Abstract
Introduction Chimeric antigen receptor T-cell therapy (CAR-T) and bispecific T-cell engagers (BiTE) have revolutionized cancer treatment, but their administration is associated with increased healthcare resource utilization. While toxicities such as cytokine release syndrome (CRS) and immune effector cell-associated neurotoxicity syndrome (ICANS) are well characterized, less is known about how psychiatric factors affect outcomes. Prior work (Gouni S. et al., Blood 2024) suggests that pre-existing mental health disorders (MHDs) may impact toxicity and hospital length of stay (LOS). This study aimed to evaluate the independent and combined effects of cellular therapy type, MHD, and psychiatric pharmacotherapy on LOS among patients receiving immune effector cell (IEC) therapies.
Methods We conducted a retrospective review of all adults treated with IEC therapy at Dartmouth Cancer Center from 2020–2024. MHDs were defined as DSM-5 psychiatric diagnoses documented prior to IEC initiation. Variables were abstracted via chart review. Hospital LOS within 30 days of IEC initiation was recorded. A gamma regression with log link was used to examine the association between LOS and three predictors: therapy type (CAR-T vs. BiTE), presence of a pre-existing MHD, and receipt of psychiatric pharmacotherapy defined as at least 28 days prior to admission, throughout admission, and at least 28 days post admission. We also developed a grouped model combining MHD and pharmacotherapy status into a 4-level categorical variable to assess interactive effects.
Results Eighty-four patients receiving CAR-T (n=45, 54%) or BiTE (n=39, 46%) therapy were included. Most patients were male (n=45, 54%) and had a median age of 65 years (range: 19-86) at IEC infusion. Axicabtagene ciloleucel was the most common cellular therapy product. Pre-existing MHDs were identified in 31 patients (37%). Among the 84 patients, 26 had insomnia, 23 had depression, 22 had anxiety, 2 had post-traumatic stress disorder, and 1 had bipolar disorder. A total of 34 patients (40%) received psychiatric pharmacotherapy. Regarding pharmacologic treatment, 18 received benzodiazepines, 12 selective serotonin reuptake inhibitors (SSRIs), 8 serotonin antagonist reuptake inhibitors (SARIs), 5 serotonin norepinephrine reuptake inhibitors (SNRIs), and 5 norepinephrine dopamine reuptake inhibitors (NDRIs). Less common classes included tricyclics, atypical tetracyclics, antipsychotics, mood stabilizers, and nonbenzodiazepine hypnotics. In total, 16 patients (19%) had MHDs without psychiatric pharmacotherapy, 19 (23%) had psychiatric pharmacotherapy without a formal MHD diagnosis, and 15 (18%) had both.

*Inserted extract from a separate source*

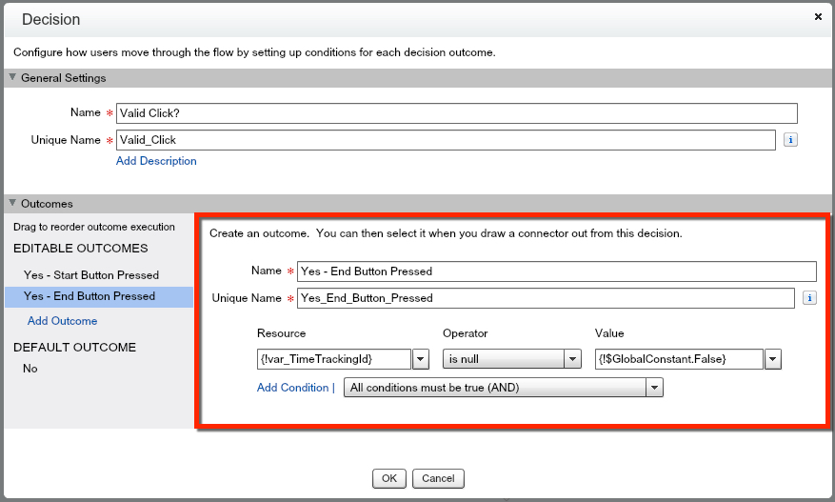
Task: Collapse the Outcomes section
Action: [12, 204]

Fourteen patients (17%) experienced prolonged hospital stays >30 days and 21 patients (26%) required intensive care. CRS occurred in 43 patients (52%) and ICANS in 27 patients (33%).
In the main effects model, CAR-T (p<0.001) and the presence of a pre-existing MHD (p=0.02) were independently associated with prolonged LOS. The use of psychiatric pharmacotherapy (p=0.04) was associated with a shorter LOS.
In the grouped model based on MHD and pharmacotherapy status, patients with MHDs not receiving pharmacotherapy had the longest estimated LOS. This group effect was statistically significant (p=0.02).
No significant differences were observed between MHD and non-MHD patients in CRS or ICANS, response rates, or overall survival.
Conclusion Pre-existing mental health disorders were associated with prolonged LOS among patients receiving CAR-T and BiTE. Patients receiving psychiatric pharmacotherapy had a LOS comparable to those without psychiatric comorbidity, suggesting a potential protective effect. These findings underscore the importance of psychiatric assessment and management in patients receiving IEC therapy. Future studies are needed to determine whether proactive mental health interventions can reduce hospitalization burden, minimize treatment-related complications, and optimize overall care delivery.